Return the lines of the data below in which the string "computer" occurs.

(Stored records)
Start of Block

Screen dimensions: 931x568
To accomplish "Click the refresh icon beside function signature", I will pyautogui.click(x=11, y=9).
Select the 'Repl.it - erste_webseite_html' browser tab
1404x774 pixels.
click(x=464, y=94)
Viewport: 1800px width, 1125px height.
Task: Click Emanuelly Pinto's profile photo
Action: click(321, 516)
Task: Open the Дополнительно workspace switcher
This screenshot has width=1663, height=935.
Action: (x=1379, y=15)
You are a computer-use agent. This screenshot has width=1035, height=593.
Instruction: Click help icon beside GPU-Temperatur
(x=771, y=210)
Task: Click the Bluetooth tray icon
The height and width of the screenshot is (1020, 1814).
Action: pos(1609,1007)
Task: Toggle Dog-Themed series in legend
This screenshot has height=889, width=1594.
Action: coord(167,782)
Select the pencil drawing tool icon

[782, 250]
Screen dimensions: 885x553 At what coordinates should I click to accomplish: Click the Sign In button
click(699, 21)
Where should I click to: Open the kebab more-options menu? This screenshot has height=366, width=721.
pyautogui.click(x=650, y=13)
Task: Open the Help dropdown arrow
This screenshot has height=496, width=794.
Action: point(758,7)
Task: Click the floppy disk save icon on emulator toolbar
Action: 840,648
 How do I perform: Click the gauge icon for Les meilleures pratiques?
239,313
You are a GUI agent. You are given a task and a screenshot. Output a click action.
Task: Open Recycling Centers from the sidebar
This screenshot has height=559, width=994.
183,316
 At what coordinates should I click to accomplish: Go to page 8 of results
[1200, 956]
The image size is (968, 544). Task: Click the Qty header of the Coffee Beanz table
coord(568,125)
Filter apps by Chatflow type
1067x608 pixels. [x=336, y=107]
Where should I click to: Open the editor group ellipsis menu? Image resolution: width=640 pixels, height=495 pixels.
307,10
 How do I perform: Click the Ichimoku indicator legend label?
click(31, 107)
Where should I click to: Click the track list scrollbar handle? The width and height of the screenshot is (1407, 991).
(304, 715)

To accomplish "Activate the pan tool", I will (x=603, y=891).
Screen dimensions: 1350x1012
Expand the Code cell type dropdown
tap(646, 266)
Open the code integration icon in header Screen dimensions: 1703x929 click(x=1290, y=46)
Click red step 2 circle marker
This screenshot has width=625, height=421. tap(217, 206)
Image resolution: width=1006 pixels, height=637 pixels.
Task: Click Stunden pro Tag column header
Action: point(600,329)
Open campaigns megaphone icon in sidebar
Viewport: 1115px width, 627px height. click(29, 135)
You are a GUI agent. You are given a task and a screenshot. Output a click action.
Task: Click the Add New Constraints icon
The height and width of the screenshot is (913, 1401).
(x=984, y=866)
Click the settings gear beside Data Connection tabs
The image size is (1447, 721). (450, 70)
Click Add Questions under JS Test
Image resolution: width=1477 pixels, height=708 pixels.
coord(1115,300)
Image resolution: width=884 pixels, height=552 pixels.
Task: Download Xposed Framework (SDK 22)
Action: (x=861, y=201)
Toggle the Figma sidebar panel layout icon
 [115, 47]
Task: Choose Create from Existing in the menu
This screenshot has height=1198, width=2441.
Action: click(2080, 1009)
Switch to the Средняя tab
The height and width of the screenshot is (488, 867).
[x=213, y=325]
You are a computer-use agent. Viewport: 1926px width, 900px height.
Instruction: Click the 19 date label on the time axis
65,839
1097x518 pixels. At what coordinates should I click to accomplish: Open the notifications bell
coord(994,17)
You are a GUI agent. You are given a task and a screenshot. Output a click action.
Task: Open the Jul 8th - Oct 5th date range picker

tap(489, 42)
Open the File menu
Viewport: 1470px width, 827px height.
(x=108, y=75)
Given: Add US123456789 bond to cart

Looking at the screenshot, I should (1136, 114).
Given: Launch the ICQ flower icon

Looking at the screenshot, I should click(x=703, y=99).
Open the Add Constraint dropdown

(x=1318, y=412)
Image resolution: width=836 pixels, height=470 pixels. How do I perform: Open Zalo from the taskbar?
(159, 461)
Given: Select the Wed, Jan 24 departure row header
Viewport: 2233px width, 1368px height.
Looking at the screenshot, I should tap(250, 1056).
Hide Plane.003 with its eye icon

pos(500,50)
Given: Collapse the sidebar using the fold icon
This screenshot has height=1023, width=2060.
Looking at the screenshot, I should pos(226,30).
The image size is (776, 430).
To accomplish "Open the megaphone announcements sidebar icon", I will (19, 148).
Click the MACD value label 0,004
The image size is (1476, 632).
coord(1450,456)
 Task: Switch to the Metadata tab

End of Block

WRITTEN REPLY:
You are a computer-use agent. This screenshot has width=1035, height=593.
You are a computer-use agent. Viewport: 1926px width, 900px height.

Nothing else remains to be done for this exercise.